The steps above are similar to the steps to implement the Hosted Payment Method pages iFrame with the exception of step 3: constructing the HTML form for the POST. The following section provides more detail for this step.

Construct Your HTML Form for the POST

Design your user interface and construct the <form> element as follows. These fields displayed in snippet below are mandatory fields for the form submission. Please refer to Generate a signature for the POST to determine what values to input for the bold fields below:

<form action="" name="HostedPaymentMethodPageForm" method="post">

<input type="hidden" name="method" value="submitPage"/>
<input type="hidden" name="id" value="[page id]"/>
<input type="hidden" name="tenantId" value="[tenant id]"/>
<input type="hidden" name="timestamp" value="[current timestamp]"/>
<input type="hidden" name="token" value="[token]"/>
<input type="hidden" name="signature" value="[signature]"/>

...all other fields...


Go on to complete the form to include field elements that you need to collect the payment information.
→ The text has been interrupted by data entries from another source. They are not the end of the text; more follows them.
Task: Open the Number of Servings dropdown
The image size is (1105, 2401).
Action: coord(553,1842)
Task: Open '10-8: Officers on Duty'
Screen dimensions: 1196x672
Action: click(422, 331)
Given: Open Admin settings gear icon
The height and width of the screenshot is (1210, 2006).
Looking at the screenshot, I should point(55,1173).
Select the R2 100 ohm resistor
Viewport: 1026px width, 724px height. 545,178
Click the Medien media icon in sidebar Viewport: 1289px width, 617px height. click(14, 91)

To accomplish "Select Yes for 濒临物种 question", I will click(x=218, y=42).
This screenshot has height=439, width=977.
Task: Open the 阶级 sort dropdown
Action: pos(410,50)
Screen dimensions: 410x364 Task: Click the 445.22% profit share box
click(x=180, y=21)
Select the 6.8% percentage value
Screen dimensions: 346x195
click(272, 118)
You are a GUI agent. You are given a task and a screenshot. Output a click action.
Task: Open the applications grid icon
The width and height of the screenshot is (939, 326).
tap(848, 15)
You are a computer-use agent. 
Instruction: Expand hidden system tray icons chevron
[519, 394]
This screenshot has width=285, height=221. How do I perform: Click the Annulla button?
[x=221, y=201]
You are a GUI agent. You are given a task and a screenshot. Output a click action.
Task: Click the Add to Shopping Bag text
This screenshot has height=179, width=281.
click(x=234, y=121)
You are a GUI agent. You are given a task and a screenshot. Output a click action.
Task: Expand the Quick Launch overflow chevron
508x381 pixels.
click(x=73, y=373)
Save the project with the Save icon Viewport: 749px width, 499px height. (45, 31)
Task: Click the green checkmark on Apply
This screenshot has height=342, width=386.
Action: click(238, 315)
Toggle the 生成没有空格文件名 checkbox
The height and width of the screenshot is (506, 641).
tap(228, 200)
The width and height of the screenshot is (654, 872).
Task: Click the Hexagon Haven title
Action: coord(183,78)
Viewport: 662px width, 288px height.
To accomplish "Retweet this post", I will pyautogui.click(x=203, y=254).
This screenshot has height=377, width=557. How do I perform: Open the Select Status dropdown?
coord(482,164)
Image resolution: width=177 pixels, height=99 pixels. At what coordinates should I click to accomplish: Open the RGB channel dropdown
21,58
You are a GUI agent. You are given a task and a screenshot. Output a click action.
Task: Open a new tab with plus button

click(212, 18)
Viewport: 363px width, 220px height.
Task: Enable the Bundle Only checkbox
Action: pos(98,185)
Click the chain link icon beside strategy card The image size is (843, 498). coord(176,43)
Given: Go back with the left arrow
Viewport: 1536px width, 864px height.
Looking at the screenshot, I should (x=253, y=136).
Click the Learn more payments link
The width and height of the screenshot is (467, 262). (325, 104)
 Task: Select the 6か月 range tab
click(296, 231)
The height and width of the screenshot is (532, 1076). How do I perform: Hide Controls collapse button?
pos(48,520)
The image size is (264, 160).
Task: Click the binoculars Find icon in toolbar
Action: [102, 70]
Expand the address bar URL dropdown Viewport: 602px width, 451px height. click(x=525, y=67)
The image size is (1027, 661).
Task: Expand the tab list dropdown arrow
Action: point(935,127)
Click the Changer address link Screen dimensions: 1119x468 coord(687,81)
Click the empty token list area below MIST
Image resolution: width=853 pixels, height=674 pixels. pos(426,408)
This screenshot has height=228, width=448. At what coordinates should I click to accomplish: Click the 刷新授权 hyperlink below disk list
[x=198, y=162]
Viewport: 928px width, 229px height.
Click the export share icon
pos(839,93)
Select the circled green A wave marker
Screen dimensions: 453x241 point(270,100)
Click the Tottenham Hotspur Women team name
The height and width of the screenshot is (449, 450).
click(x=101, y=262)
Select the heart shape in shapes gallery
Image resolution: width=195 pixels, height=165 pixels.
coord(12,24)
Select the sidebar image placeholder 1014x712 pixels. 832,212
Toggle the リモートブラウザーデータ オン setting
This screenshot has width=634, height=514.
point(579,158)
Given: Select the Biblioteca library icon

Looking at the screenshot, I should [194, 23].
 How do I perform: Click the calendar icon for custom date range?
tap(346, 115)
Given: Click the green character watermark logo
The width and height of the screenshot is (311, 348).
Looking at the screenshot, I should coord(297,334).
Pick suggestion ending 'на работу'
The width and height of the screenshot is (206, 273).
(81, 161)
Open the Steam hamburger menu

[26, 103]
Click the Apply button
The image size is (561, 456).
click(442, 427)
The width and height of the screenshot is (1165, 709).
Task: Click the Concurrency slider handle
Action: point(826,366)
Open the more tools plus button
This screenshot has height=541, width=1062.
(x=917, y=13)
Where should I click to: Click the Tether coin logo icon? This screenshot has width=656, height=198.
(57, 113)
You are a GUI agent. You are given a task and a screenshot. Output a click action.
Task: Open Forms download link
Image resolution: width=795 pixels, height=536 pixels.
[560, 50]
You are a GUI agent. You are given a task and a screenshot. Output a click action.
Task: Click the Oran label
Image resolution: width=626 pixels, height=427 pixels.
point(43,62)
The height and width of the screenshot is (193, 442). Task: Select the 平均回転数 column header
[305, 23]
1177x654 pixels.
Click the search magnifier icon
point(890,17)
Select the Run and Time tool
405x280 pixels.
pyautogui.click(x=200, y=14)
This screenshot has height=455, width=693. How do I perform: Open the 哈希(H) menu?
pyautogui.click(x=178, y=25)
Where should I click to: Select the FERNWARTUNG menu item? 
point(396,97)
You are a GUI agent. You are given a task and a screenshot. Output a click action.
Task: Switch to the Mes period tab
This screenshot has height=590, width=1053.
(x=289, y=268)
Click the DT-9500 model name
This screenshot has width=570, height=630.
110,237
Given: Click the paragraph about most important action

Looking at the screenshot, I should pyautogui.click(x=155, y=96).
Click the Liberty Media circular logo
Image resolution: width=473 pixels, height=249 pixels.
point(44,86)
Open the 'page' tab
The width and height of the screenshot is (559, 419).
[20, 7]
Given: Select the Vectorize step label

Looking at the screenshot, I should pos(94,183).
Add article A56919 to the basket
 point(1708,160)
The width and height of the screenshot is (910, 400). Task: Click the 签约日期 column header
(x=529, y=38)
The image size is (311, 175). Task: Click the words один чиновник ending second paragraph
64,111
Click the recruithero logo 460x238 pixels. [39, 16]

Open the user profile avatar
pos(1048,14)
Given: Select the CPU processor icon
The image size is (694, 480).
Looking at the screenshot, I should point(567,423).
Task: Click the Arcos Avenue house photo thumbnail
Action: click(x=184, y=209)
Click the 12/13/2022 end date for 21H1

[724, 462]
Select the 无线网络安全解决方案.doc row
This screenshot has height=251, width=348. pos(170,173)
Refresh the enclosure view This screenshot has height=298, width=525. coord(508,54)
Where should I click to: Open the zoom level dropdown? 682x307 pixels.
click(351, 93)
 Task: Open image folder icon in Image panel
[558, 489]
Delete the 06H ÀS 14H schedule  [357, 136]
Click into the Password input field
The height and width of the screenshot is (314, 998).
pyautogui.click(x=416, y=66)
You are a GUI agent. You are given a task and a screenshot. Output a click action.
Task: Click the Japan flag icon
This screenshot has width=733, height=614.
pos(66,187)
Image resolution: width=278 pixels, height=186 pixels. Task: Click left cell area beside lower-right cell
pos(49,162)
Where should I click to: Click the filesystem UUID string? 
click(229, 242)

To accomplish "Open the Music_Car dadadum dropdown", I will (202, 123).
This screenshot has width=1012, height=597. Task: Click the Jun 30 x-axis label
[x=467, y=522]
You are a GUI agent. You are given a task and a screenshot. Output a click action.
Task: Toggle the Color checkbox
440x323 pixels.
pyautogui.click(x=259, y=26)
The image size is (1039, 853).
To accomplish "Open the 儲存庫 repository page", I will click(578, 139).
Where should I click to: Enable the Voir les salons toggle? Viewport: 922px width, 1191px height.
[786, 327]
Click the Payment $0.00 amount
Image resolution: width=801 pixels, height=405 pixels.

The fields to be included should match the fields that were enabled in the Hosted Payment Method pages configuration in the Zuora application. 

The name of the field should be in the format: field_[field name]. Refer to the Hosted Payment Method pages fields section on what field names can be used.

For example, adding credit card number and cardholder name as inputs in the form would look like the following: 

<input type="text" name="field_creditCardNumber" maxlength="16"/>
<input type="text" name="field_creditCardHolderName" size="40"/>
An example of a complete form could look something like this (depending on your payment gateway requirements):

<form action="" name="HostedPaymentMethodPageForm" method="post">
  <input type="hidden" name="method" value="submitPage"/>
  <input type="hidden" name="id" value="<[page Id]>"/>
  <input type="hidden" name="tenantId" value="<[tenantId]>"/>
  <input type="hidden" name="timestamp" value="<[current timestamp]>"/>
  <input type="hidden" name="token" value="<[token]>"/>
  <input type="hidden" name="signature" value="<[signature]>"/>
  <select name="field_creditCardType">
      <option value="">‐ Select Card Type ‐</option>
      <option value="AmericanExpress">AmericanExpress</option>
      <option value="Discover">Discover</option>
      <option value="MasterCard">MasterCard</option>
      <option value="Visa">Visa</option>
  <input type="text" name="field_creditCardNumber" maxlength="16" size="40"/>
  <input type="text" name="field_creditCardExpirationMonth" />
  <input type="text" name="field_creditCardExpirationYear" />
  <input type="text" name="field_creditCardHolderName" size="40"/>  
  <input type="Submit" value="Submit"/>

The fields marked as “required” in the Hosted Payment Method pages configuration will be validated by Zuora when it is being submitted. Be sure to include the fields as part of the form submission.

The fields that are required for payment gateways but not marked as "required" in the Hosted Payment Method page configuration will still be validated as required fields for payment method creation.